‘47 Meters Down: Uncaged’ Treads in Shallow Water
Director Johannes Roberts follows up his surprise 2017 shark-attack hit “47 Meters Down” with a lackluster and by-the-numbers sequel. “47 Meters Down: Uncaged” focuses on stepsisters, Sasha (Corinne Fox) and Mia (Sophie Nélisse), who attend an international girls school in Mexico’s Yucatán Peninsula. They’re having trouble getting along so archaeologist papa Grant (John Corbett), who has just discovered a labyrinth of underwater caves, suggests they take a glass-bottom boat tour to see great white sharks in their natural habitat, so they can bond.
Of course, they ditch that idea to go with friends Alexa (Brianne Tju) and Nicole (Sistine Rose Stallone) to go to a hidden pool in the middle of the jungle, and which just happens to be the back entrance to the caverns their father has just unearthed. Naturally, there is a ton of scuba gear floating on a raft awaiting the arrival of archaeologists. And, naturally, the girls take this as a sign to dive down to the caves, only to discover that they are actually catacombs. Bookish Mia explains that they were built by the Mayans as burial caves to hide from invading conquistadors, and rising sea levels have put them all underwater. They’re not the only ones who have found the place: blind sharks, navigating just by sound, are there and they are hungry.
It’s a silly and hard-to-swallow premise, and Roberts doesn’t sell it either as the hard thriller he seems to think it is or the camp fest it could be. The original was a taut, fairly believable thriller about two friends fighting for their lives underwater, and while it would never live up to the likes of “Jaws,” it also wasn’t trying to. It knew what it was and had a good time with it, and audiences were into it, helping it gross $44 million on a $5.5 million budget in the United States alone. In the ’90s, “Uncaged” would be a direct-to-DVD sequel to what was already a B movie dressed up as an A movie. Roberts did the same with “The Strangers: Prey at Night,” the sequel to Brian Bertino’s unrelenting “The Strangers.”
There appears to be no connection to the original aside from the name, and the girls aren’t even 47 meters under. It borrows heavily from better films, like “Turistas,” using air pockets to breathe inside the tunnels once their air starts running out, and “The Descent,” with female divers, a tunnel collapse trapping our heroines, claustrophobia and panic once fear sets in, and blind killers in the sharks a la the crawlers in Neil Marshall’s spelunking classic.
What’s more, aside from the two lead characters, who are drawn only in the broadest strokes themselves, we hardly get to know any of the other characters, an aspersion cast at many slasher films. But there are good examples of the genre where that isn’t true, such as “Halloween,” “Scream,” and the aforementioned “The Descent.” Some of the supporting characters have hardly any screen time at all and then bam. They’re gone. This makes for zero suspense and zero surprises of who will survive.
The actors are saddled with banal dialogue, and they speak it with no conviction.

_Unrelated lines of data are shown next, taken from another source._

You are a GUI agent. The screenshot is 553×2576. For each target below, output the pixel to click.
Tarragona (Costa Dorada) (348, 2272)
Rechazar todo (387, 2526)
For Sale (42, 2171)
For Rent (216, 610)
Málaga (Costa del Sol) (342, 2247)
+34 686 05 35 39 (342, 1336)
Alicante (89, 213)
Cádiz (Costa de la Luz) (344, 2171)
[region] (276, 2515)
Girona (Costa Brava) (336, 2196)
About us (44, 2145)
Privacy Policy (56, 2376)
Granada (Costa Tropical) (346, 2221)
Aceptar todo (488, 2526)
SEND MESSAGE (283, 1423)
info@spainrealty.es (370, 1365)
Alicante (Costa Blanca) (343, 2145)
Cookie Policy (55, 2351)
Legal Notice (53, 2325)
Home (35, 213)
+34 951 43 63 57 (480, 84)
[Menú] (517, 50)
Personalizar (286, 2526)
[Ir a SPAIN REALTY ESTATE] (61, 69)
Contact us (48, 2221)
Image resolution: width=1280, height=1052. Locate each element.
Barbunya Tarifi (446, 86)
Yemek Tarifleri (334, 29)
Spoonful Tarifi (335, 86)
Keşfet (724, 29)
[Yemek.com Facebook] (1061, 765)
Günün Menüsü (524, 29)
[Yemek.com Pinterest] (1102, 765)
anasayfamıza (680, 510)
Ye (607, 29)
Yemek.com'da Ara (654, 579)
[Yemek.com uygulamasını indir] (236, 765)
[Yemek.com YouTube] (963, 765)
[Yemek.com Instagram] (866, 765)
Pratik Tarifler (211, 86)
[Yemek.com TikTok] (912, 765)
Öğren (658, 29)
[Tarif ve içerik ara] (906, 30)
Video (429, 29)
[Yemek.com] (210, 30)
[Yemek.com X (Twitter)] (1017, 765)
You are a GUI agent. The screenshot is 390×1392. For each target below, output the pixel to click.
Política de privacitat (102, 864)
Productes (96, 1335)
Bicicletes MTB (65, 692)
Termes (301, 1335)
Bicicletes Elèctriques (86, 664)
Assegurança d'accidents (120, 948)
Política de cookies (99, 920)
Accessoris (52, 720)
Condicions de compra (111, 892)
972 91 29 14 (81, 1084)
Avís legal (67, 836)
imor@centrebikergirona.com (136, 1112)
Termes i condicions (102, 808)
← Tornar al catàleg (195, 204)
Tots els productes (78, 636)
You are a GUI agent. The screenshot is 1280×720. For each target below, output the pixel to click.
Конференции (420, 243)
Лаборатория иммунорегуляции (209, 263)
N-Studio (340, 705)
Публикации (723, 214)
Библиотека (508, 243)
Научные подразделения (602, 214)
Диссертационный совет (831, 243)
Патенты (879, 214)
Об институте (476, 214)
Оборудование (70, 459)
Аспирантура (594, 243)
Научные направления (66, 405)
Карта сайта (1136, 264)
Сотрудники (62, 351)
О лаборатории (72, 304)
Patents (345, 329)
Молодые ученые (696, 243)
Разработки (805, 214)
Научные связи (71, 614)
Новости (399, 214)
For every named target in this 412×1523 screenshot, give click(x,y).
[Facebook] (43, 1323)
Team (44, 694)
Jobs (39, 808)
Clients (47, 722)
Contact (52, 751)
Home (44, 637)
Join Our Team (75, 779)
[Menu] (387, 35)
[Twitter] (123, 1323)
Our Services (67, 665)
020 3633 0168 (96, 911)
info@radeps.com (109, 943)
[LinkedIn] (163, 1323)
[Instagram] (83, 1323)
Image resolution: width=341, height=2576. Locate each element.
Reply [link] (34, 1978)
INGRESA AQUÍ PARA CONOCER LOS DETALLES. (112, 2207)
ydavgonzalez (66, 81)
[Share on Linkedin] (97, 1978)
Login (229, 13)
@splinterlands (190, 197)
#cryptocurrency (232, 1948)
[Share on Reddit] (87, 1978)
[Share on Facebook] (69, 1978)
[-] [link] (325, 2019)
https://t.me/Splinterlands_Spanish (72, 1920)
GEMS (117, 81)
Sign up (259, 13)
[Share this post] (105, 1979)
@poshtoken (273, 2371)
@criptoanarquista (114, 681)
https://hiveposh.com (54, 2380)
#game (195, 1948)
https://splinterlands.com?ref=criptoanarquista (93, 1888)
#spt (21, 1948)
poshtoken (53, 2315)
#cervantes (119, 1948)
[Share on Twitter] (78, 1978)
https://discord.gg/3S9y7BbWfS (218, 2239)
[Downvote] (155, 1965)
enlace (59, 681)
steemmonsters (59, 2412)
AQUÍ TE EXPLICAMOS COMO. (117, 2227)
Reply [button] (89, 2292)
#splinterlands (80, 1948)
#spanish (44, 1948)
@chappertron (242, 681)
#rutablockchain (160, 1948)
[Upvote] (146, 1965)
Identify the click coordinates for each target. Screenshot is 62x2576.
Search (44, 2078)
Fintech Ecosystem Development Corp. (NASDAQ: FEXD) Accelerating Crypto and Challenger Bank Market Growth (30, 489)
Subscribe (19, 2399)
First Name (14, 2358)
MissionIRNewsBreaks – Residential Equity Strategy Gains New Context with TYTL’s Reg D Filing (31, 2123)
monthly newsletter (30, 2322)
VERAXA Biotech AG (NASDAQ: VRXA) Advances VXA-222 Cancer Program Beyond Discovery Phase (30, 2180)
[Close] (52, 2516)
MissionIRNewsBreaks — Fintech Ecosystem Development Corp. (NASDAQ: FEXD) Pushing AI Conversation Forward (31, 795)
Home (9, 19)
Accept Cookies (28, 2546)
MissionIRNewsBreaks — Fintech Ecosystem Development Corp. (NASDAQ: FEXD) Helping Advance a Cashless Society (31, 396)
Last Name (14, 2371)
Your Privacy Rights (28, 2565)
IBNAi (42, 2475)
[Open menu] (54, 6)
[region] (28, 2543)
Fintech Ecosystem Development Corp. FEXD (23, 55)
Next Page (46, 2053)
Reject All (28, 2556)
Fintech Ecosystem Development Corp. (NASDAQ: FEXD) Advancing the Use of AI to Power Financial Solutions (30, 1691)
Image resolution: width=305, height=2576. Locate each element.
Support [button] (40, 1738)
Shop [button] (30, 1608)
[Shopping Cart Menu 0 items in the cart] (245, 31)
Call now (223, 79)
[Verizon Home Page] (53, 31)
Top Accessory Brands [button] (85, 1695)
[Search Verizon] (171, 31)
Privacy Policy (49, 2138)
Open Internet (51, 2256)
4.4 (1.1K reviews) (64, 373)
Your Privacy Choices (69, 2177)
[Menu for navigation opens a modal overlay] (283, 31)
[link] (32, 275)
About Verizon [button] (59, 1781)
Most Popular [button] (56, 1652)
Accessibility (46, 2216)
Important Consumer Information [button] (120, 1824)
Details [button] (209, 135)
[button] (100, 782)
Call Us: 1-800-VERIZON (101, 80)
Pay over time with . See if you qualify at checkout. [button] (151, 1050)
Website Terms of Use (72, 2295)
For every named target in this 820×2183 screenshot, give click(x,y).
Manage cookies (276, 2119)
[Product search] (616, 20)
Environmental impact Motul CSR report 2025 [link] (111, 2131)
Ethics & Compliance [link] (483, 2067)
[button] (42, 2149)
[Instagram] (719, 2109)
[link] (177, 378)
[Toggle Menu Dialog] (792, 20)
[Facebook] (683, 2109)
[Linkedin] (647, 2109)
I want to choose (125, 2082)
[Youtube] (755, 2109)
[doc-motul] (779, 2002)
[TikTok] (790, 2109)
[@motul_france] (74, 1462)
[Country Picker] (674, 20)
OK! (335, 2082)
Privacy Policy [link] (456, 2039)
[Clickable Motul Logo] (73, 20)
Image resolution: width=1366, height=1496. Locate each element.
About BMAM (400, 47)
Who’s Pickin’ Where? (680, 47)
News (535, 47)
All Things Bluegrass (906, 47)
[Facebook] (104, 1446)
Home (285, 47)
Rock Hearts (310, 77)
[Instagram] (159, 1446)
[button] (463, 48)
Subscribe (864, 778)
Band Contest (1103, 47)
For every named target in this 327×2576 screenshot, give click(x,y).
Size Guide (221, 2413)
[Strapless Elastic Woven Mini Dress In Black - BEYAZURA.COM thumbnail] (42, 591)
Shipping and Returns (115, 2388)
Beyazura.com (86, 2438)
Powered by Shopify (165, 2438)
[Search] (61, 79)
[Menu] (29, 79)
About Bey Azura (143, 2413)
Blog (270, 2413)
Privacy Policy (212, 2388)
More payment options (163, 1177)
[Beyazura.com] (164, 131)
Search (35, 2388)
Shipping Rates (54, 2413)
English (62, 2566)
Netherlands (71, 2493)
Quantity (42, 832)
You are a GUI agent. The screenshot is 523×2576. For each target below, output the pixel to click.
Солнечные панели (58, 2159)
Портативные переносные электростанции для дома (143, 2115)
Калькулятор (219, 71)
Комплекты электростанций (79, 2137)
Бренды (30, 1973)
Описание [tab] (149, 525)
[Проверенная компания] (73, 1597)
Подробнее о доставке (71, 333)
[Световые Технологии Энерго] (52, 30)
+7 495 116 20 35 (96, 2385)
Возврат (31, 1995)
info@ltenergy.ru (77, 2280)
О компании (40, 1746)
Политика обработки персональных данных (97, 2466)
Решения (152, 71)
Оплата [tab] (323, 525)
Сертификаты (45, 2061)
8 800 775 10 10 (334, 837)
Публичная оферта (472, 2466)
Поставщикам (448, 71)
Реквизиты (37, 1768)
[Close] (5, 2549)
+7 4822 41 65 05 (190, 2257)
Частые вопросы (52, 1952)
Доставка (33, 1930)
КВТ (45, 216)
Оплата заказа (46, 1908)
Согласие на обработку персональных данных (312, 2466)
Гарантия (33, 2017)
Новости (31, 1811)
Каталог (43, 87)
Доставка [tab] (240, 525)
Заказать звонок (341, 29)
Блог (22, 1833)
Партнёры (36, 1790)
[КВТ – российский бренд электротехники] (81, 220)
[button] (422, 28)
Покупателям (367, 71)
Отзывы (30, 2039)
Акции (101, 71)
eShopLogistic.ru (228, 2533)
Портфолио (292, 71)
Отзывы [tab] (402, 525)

They’re bland to the point of being interchangeable despite how they look, and that becomes an even bigger problem once they’re underwater and they’re wearing masks. And considering the sharks can detect them by sound, they sure are loud even in the quietest moments.
Another issue is that, while gore is not necessary to make an effective horror film, cutting away just before something happens doesn’t work either unless the editing is just right. “Uncaged” often cuts just as something is about to happen, dampening its effectiveness
That said, the cinematography by Mark Silk is so crisp and so vibrant, you can practically feel the lushness of the jungle. He makes the underwater caverns spooky, and there are some shocking moments and genuine scares, things audiences won’t see coming. They would just land a little harder if Roberts’ story and direction were stronger.
“47 Meters Down: Uncaged” opens Aug. 16 in theaters nationwide.